Indicação na ALBA sugere ações no Hospital do Alto Sertão para ampliar acesso de mulheres à cirurgia pós-mastectomia

Bahia
Ivana propõe mutirão de reconstrução mamária no interior da Bahia e mira redução de filas no SUS
Foto: SandraTravassos/AgênciaALBA

A deputada Ivana Bastos apresentou, na Assembleia Legislativa da Bahia (ALBA), uma indicação ao governador Jerônimo Rodrigues e à secretária estadual de Saúde Roberta Santana propondo a realização de um mutirão de reconstrução mamária pós-mastectomia. A ação tem como foco inicial o Hospital Estadual do Alto Sertão (Heos), com possibilidade de expansão para outras unidades do estado.

A proposta atende a uma demanda da Fundação Bahiana de Cardiologia e Combate ao Câncer, responsável pela gestão do hospital, e busca descentralizar o atendimento oncológico, garantindo às mulheres do interior acesso a um direito previsto em lei pelo Sistema Único de Saúde.

Segundo Ivana Bastos, apesar de a legislação assegurar a cirurgia reconstrutiva há mais de duas décadas, ainda existe déficit no atendimento. Dados apresentados pela parlamentar indicam que o país registra cerca de 23 mil mastectomias por ano, mas apenas aproximadamente 10 mil reconstruções. “Observa-se que, mesmo com as garantias legais, apenas 25% a 30% das mulheres que passam por mastectomia no SUS conseguem realizar a reconstrução mamária”, afirmou.

Pesquisas mostram que somente 27,6% das mulheres conhecem plenamente esse direito.
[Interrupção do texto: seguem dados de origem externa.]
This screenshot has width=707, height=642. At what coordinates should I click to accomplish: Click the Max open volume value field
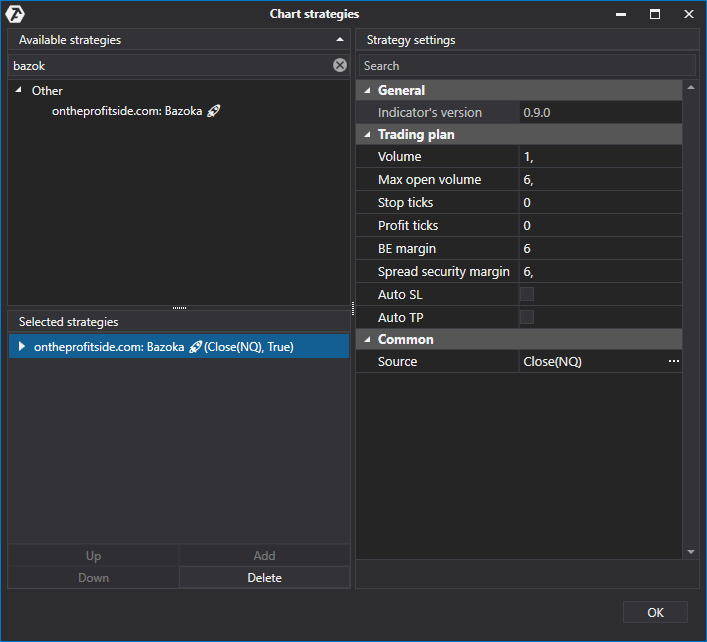[x=598, y=180]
Estudos da Fiocruz apontam ainda que o acesso aos procedimentos permanece concentrado nas capitais e grandes centros, o que amplia o tempo de espera para pacientes de regiões interioranas, como o Alto Sertão.

Momento considerado estratégico

A indicação destaca que o cenário atual é favorável para a implementação da medida, após a criação de estratégias nacionais para ampliar o acesso à reconstrução mamária e reduzir filas.

Para reforçar a viabilidade do mutirão, a deputada citou experiências bem-sucedidas em outras regiões. O Hospital da Mulher, em Salvador, realiza até 50 cirurgias mensais e já promoveu mutirão com 25 procedimentos em um único dia.

No Hospital Universitário Walter Cantídio, no Ceará, a fila foi temporariamente zerada após cirurgias em 20 pacientes. Já a rede pública do Distrito Federal realiza mutirões anuais desde 2016, com até 48 cirurgias em uma semana. Na Paraíba, o Hospital Universitário Lauro Wanderley beneficiou 35 mulheres em um único evento.

Para Ivana Bastos, a aprovação da iniciativa representaria um avanço na interiorização do cuidado oncológico. A parlamentar defende que o Heos tem capacidade de aproximar o atendimento especializado das pacientes, reduzindo deslocamentos longos até a capital e contribuindo para a recuperação da autoestima e da qualidade de vida de mulheres baianas.